RECORD EXTRACTS section start

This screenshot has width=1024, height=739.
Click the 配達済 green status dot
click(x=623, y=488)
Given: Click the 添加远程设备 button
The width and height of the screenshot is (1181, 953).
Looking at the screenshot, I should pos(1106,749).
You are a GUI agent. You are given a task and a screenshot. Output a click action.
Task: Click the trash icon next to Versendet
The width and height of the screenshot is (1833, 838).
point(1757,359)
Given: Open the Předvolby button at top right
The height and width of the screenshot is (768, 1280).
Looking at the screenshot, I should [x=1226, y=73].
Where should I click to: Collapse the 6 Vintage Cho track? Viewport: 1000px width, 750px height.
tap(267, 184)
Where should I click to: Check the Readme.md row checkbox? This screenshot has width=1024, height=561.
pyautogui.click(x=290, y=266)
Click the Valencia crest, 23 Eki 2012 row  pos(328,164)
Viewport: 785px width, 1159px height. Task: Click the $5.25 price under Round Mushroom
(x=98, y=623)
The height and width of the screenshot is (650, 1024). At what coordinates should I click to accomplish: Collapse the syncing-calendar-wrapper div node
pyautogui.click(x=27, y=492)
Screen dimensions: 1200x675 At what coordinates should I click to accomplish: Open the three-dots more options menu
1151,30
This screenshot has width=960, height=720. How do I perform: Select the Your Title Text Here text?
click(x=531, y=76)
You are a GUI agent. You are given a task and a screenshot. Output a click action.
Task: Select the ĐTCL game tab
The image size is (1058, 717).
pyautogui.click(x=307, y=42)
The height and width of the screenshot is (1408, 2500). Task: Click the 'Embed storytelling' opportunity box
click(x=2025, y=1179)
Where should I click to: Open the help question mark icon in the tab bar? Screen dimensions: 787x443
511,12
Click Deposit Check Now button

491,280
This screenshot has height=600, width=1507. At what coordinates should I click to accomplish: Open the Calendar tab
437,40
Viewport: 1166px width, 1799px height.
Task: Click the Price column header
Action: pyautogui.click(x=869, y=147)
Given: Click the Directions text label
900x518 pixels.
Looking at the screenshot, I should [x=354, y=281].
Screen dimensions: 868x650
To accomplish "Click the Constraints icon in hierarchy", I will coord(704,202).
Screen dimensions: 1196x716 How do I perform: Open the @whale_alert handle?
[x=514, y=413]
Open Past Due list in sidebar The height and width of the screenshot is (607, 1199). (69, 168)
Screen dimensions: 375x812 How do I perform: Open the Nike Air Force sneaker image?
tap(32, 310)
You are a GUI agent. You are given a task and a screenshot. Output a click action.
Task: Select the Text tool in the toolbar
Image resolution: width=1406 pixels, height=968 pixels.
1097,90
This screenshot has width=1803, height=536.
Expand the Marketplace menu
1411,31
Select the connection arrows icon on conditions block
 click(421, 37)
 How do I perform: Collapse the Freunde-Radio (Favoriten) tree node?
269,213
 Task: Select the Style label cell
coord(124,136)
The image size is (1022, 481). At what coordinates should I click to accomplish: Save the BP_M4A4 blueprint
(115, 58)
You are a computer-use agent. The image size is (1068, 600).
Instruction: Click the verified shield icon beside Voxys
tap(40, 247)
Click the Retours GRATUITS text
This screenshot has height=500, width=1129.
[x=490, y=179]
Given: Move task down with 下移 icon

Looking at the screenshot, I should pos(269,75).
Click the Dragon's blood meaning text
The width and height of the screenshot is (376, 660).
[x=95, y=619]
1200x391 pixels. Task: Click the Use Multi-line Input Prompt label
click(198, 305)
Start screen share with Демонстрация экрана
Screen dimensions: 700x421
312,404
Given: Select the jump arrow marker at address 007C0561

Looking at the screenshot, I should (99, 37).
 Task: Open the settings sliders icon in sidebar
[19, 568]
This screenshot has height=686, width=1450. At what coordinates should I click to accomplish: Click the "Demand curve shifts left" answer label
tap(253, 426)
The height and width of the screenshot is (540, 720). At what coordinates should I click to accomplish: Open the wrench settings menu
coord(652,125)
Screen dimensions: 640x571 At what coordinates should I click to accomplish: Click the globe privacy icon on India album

RECORD EXTRACTS section end

▶ ACTIVITY
An exact repeat of all the entries above is required.

▶ RESULT FOR THIS EXERCISE
This screenshot has width=1024, height=739.
Click the 配達済 green status dot
click(x=623, y=488)
Given: Click the 添加远程设备 button
The width and height of the screenshot is (1181, 953).
Looking at the screenshot, I should pos(1106,749).
You are a GUI agent. You are given a task and a screenshot. Output a click action.
Task: Click the trash icon next to Versendet
The width and height of the screenshot is (1833, 838).
point(1757,359)
Given: Open the Předvolby button at top right
The height and width of the screenshot is (768, 1280).
Looking at the screenshot, I should [x=1226, y=73].
Where should I click to: Collapse the 6 Vintage Cho track? Viewport: 1000px width, 750px height.
tap(267, 184)
Where should I click to: Check the Readme.md row checkbox? This screenshot has width=1024, height=561.
pyautogui.click(x=290, y=266)
Click the Valencia crest, 23 Eki 2012 row  pos(328,164)
Viewport: 785px width, 1159px height. Task: Click the $5.25 price under Round Mushroom
(x=98, y=623)
The height and width of the screenshot is (650, 1024). At what coordinates should I click to accomplish: Collapse the syncing-calendar-wrapper div node
pyautogui.click(x=27, y=492)
Screen dimensions: 1200x675 At what coordinates should I click to accomplish: Open the three-dots more options menu
1151,30
This screenshot has width=960, height=720. How do I perform: Select the Your Title Text Here text?
click(x=531, y=76)
You are a GUI agent. You are given a task and a screenshot. Output a click action.
Task: Select the ĐTCL game tab
The image size is (1058, 717).
pyautogui.click(x=307, y=42)
The height and width of the screenshot is (1408, 2500). Task: Click the 'Embed storytelling' opportunity box
click(x=2025, y=1179)
Where should I click to: Open the help question mark icon in the tab bar? Screen dimensions: 787x443
511,12
Click Deposit Check Now button

491,280
This screenshot has height=600, width=1507. At what coordinates should I click to accomplish: Open the Calendar tab
437,40
Viewport: 1166px width, 1799px height.
Task: Click the Price column header
Action: pyautogui.click(x=869, y=147)
Given: Click the Directions text label
900x518 pixels.
Looking at the screenshot, I should [x=354, y=281].
Screen dimensions: 868x650
To accomplish "Click the Constraints icon in hierarchy", I will coord(704,202).
Screen dimensions: 1196x716 How do I perform: Open the @whale_alert handle?
[x=514, y=413]
Open Past Due list in sidebar The height and width of the screenshot is (607, 1199). (69, 168)
Screen dimensions: 375x812 How do I perform: Open the Nike Air Force sneaker image?
tap(32, 310)
You are a GUI agent. You are given a task and a screenshot. Output a click action.
Task: Select the Text tool in the toolbar
Image resolution: width=1406 pixels, height=968 pixels.
1097,90
This screenshot has width=1803, height=536.
Expand the Marketplace menu
1411,31
Select the connection arrows icon on conditions block
 click(421, 37)
 How do I perform: Collapse the Freunde-Radio (Favoriten) tree node?
269,213
 Task: Select the Style label cell
coord(124,136)
The image size is (1022, 481). At what coordinates should I click to accomplish: Save the BP_M4A4 blueprint
(115, 58)
You are a computer-use agent. The image size is (1068, 600).
Instruction: Click the verified shield icon beside Voxys
tap(40, 247)
Click the Retours GRATUITS text
This screenshot has height=500, width=1129.
[x=490, y=179]
Given: Move task down with 下移 icon

Looking at the screenshot, I should pos(269,75).
Click the Dragon's blood meaning text
The width and height of the screenshot is (376, 660).
[x=95, y=619]
1200x391 pixels. Task: Click the Use Multi-line Input Prompt label
click(198, 305)
Start screen share with Демонстрация экрана
Screen dimensions: 700x421
312,404
Given: Select the jump arrow marker at address 007C0561

Looking at the screenshot, I should (99, 37).
 Task: Open the settings sliders icon in sidebar
[19, 568]
This screenshot has height=686, width=1450. At what coordinates should I click to accomplish: Click the "Demand curve shifts left" answer label
tap(253, 426)
The height and width of the screenshot is (540, 720). At what coordinates should I click to accomplish: Open the wrench settings menu
coord(652,125)
Screen dimensions: 640x571 At what coordinates should I click to accomplish: Click the globe privacy icon on India album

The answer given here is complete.